Bagian Dokumen:
+---+
Pernah mengalami bangun tidur badan bintul-bintul
bekas digiti nyamuk, sementara dekat pembaringan kita seekor nyamuk
dengan badan gendut tampak enggan terbang. Lalu dengan semangat kita
tepuk si nyamuk : plaakk!! Puas rasanya, meski sprei ternoda darah
nyamuk. Atau sembari nonton TV, pegang raket beraliran listrik, ketika
seekor nyamuk terbang disekitar kaki, tebaskan raket dan…creess!! Bau
gosong tubuh nyamuk membuat kita merasa puas. Lalu bagaimana kalau rasa
puas itu diekspresikan ketika seseorang usai melukai atau membunuh orang
lain?
Belakangan, media sosial ramai membicarakan komentar Mendiknas Pak Nuh, yang mengaku surprise,
kaget, karena ketika beliau bertanya pada AD, siswa yang membunuh Deny
Januar, siswa SMA Yayasan Karya 66 (Yake). Publik kemudian lebih fokus
membicarakan diksi pertanyaan Pak Nuh yang dianggap bodoh, tidak cerdas,
dari segi bahasa tidak tepat de-el-el. Sementara – sama sekali tanpa
bermaksud membela Pak Nuh – kita semua sama-sama tidak tahu konteks
situasi saat itu kenapa diksi semacam itu yang keluar dari mulut Pak
Nuh.
+---+
Data yang Diberikan:
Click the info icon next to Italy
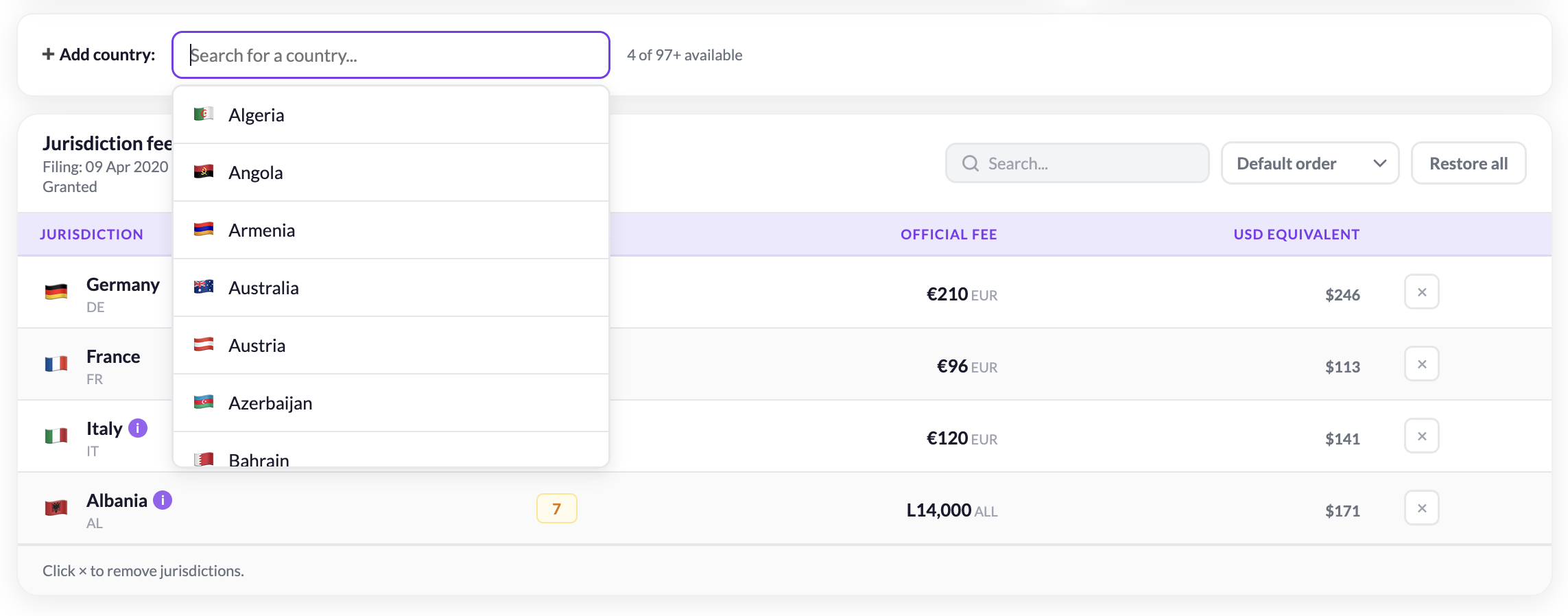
+---+
Ketentuan Latihan:
a) Tuliskan setiap penilaian publik terhadap diksi pertanyaan Pak Nuh yang disebut dalam bagian dokumen di atas.
b) Teruskan bagian dokumen tentang komentar Pak Nuh, mulai setelah kalimat terakhirnya.

Jawaban Tersedia:
a)
- bodoh
- tidak cerdas
- dari segi bahasa tidak tepat

b)
Saya hanya sekedar mencoba menggali kemungkinan
dari sisi sebaliknya, sebelum tanya itu terlontar. Bisa jadi, saat itu
Pak Nuh melihat ekspresi AD yang cuek, dingin atau tak tampak rasa
penyesalan dari sikap tubuh dan raut wajahnya. Bukankah komunikasi itu
bukan hanya yang verbal terucap, tapi justru body language bisa
berbicara lebih banyak? Coba ingat, bagaimana reaksi publik ketika
Afriani Susanti yang tampak cuek bebek, santai saja meski usai menabrak
13 pejalan kaki yang 9 diantaranya tewas seketika. Bahkan Afriani yang
saat itu masih dalam pengaruh berbotol-botol miras dan ecstasy sekaligus, masih sempat menulis tweet : “Emang salah gw?! Salah temen-temen gw?!”.
Lalu apa kesimpulan yang ada di benak para saksi mata saat itu? Afriani
tidak menyesal. Dan semua saksi mata di lokasi kejadian memberikan
keterangan yang sama kalau ditanya pers.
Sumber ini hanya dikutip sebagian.